--- Written exercise ---
Reproduce the entries from the line containing "Where should I click to: Add" through the end of the entries, changing "screenshot" to "image" and leaving everything else unchanged.

** START Given data **

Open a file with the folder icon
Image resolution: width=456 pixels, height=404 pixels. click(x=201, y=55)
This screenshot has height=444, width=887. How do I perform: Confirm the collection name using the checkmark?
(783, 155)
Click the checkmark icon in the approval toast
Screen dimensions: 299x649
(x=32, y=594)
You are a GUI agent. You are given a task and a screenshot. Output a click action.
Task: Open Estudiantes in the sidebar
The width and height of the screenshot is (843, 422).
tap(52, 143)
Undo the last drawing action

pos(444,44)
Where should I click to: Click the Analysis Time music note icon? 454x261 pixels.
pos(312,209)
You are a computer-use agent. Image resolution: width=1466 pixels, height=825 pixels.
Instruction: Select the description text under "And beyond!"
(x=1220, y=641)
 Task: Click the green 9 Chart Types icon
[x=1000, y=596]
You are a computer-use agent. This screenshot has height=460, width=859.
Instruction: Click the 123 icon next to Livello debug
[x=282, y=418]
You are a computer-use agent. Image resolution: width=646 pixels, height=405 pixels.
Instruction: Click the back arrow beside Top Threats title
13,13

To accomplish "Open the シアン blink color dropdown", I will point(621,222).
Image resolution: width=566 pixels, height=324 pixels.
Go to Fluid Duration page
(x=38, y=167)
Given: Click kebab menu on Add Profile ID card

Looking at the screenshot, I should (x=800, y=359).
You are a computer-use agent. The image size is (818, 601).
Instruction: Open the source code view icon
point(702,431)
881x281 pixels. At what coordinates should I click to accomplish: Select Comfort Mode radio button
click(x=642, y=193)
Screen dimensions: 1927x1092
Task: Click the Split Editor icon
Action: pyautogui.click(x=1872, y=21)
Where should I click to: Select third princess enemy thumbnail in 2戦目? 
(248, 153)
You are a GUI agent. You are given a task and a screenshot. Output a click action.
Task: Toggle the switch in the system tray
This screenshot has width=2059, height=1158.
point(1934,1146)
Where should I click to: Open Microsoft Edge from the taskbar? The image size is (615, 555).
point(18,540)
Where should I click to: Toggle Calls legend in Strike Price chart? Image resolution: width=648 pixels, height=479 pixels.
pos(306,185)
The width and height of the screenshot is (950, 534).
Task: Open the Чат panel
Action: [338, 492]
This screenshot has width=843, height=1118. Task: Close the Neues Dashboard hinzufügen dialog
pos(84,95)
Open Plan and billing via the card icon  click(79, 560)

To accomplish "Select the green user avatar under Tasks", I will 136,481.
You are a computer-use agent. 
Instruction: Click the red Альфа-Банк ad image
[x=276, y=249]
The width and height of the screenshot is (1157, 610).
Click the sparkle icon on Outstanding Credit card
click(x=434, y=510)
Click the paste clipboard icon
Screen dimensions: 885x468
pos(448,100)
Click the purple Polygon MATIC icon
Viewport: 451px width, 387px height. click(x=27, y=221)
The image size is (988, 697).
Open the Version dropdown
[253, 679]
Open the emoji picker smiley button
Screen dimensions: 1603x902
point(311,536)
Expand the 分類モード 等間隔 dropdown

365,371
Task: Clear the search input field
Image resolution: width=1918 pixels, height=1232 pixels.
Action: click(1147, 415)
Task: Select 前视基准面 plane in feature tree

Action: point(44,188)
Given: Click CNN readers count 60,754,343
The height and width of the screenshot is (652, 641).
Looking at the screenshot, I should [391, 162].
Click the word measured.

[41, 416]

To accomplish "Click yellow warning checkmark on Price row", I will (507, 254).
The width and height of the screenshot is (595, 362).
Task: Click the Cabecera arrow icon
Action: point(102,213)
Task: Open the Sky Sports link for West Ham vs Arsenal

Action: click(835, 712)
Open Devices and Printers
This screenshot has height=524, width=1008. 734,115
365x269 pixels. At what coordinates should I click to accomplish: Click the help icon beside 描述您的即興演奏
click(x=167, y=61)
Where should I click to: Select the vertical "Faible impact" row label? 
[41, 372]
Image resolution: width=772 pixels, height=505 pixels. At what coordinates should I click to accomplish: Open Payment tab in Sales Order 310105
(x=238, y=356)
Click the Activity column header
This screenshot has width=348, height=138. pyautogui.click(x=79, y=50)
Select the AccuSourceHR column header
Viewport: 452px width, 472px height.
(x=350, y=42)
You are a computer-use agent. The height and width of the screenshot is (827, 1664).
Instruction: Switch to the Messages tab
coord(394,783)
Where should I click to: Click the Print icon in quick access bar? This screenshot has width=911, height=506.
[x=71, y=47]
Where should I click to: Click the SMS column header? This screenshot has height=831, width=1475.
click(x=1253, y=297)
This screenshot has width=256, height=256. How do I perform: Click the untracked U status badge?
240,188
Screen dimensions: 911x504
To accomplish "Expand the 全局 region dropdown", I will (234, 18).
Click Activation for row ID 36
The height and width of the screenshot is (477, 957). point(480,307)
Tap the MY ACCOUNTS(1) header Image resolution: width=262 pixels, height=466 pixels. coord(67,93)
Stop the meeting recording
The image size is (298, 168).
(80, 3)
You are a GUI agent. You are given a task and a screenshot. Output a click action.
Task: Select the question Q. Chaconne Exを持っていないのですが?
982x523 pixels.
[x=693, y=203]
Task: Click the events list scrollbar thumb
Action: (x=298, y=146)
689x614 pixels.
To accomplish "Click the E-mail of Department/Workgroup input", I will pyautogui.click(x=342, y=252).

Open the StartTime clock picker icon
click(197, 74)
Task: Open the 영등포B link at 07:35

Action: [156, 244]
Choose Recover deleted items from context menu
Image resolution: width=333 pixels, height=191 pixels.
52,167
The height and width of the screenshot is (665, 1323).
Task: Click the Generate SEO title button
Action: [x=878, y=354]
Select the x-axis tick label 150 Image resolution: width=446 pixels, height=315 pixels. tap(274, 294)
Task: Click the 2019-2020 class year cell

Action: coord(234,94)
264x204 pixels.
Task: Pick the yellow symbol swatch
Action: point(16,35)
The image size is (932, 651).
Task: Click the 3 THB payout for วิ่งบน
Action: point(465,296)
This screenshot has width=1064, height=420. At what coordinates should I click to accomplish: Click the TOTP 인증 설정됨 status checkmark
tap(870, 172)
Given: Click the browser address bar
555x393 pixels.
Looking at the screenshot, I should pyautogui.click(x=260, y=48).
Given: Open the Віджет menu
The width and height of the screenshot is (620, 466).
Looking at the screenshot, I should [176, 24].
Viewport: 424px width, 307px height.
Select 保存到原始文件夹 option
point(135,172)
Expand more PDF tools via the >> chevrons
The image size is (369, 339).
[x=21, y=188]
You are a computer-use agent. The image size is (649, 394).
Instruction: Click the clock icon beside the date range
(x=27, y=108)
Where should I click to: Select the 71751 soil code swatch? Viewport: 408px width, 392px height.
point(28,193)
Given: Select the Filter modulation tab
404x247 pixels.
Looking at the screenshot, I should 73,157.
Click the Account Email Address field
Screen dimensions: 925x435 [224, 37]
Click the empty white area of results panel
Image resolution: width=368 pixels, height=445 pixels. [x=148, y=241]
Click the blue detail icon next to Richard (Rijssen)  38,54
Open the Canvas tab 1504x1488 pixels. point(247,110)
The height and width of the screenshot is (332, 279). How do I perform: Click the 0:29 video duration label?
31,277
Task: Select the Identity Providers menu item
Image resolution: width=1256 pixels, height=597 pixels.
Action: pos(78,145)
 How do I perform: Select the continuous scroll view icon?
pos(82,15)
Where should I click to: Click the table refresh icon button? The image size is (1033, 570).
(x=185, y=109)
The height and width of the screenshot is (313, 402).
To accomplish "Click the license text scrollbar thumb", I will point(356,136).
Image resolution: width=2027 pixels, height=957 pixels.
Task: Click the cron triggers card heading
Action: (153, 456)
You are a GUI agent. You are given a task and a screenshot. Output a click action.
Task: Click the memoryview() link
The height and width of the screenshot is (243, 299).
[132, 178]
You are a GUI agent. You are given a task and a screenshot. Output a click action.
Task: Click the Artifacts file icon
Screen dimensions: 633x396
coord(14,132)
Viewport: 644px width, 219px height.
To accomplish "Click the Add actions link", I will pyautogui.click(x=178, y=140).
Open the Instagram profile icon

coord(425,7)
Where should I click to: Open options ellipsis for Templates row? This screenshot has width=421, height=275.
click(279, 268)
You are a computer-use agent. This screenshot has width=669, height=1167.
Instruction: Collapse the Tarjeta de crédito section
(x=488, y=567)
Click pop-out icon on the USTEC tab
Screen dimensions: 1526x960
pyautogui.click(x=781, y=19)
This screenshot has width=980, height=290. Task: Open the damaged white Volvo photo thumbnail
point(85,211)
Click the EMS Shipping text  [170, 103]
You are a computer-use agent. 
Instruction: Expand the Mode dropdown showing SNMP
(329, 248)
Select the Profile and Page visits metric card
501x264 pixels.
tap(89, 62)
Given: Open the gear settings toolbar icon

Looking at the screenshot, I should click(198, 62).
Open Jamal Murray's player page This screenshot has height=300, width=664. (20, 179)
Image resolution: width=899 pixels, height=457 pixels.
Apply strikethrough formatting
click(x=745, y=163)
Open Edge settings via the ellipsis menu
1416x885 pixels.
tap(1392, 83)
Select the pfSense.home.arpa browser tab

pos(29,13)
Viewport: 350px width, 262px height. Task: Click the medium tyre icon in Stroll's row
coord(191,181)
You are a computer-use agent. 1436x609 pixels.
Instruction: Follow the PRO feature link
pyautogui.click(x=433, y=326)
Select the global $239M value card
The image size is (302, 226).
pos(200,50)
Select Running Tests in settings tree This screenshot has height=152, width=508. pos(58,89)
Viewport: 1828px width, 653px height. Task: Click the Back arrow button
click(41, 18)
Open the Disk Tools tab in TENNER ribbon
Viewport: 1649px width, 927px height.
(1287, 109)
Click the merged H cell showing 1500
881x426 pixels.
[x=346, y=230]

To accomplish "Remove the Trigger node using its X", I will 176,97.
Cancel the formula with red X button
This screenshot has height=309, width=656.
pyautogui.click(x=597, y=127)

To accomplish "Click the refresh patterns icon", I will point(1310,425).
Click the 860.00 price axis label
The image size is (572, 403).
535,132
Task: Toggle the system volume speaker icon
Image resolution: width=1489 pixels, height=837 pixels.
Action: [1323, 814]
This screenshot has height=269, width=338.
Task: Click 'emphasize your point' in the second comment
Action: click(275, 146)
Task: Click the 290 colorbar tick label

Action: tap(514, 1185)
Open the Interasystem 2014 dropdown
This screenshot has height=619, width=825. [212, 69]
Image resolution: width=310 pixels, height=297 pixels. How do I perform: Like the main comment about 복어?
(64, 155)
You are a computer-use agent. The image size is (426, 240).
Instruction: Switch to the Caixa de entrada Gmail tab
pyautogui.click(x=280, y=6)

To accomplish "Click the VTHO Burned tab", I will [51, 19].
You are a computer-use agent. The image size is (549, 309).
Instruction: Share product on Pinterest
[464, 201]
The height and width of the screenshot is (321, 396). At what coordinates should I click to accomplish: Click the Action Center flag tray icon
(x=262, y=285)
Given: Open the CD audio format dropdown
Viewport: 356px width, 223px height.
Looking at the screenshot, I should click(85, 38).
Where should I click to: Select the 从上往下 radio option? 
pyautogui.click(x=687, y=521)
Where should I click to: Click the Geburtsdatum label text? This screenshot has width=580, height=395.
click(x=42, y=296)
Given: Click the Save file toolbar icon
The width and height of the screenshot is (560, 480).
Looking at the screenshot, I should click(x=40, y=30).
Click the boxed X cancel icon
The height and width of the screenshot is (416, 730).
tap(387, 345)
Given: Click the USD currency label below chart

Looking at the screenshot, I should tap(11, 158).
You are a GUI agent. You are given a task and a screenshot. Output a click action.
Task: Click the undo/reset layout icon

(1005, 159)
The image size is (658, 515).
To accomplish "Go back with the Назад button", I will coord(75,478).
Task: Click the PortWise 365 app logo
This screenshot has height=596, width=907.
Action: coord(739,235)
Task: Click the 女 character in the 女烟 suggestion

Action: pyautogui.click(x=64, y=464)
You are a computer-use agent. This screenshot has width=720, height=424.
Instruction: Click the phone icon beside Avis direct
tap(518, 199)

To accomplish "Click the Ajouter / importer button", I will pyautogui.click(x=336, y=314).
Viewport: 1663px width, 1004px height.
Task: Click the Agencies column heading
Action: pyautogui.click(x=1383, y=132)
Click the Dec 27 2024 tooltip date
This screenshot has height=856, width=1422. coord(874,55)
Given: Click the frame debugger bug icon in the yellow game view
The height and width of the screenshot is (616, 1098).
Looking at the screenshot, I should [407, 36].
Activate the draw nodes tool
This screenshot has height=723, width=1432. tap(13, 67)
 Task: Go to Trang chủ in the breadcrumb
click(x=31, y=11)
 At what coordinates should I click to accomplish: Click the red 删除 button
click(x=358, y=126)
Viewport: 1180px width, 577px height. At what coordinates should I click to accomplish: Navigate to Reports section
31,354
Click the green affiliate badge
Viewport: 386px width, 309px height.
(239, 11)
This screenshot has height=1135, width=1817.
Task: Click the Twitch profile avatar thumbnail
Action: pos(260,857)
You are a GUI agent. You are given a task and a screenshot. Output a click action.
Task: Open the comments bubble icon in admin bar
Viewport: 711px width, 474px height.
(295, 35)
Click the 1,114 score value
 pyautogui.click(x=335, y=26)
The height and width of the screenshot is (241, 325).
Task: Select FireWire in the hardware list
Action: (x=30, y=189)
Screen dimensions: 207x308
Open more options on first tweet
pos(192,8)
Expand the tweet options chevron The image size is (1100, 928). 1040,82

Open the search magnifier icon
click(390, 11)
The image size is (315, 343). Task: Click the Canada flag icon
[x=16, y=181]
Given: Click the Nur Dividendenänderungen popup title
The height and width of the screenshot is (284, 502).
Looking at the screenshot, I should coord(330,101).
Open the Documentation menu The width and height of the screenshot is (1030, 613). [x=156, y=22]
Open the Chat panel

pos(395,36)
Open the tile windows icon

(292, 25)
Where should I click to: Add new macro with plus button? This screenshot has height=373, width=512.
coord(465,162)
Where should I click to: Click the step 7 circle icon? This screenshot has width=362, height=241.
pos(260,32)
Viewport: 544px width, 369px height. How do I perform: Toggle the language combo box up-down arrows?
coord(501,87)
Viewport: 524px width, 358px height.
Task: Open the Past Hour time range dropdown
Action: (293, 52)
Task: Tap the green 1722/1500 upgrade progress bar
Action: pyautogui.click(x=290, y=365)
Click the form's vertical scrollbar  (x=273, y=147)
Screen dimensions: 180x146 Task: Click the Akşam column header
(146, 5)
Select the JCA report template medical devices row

** END Given data **

--- Answer below ---
Where should I click to: Add new macro with plus button? This image has height=373, width=512.
coord(465,162)
Where should I click to: Click the step 7 circle icon? This image has width=362, height=241.
pos(260,32)
Viewport: 544px width, 369px height. How do I perform: Toggle the language combo box up-down arrows?
coord(501,87)
Viewport: 524px width, 358px height.
Task: Open the Past Hour time range dropdown
Action: (293, 52)
Task: Tap the green 1722/1500 upgrade progress bar
Action: pyautogui.click(x=290, y=365)
Click the form's vertical scrollbar  (x=273, y=147)
Screen dimensions: 180x146 Task: Click the Akşam column header
(146, 5)
Select the JCA report template medical devices row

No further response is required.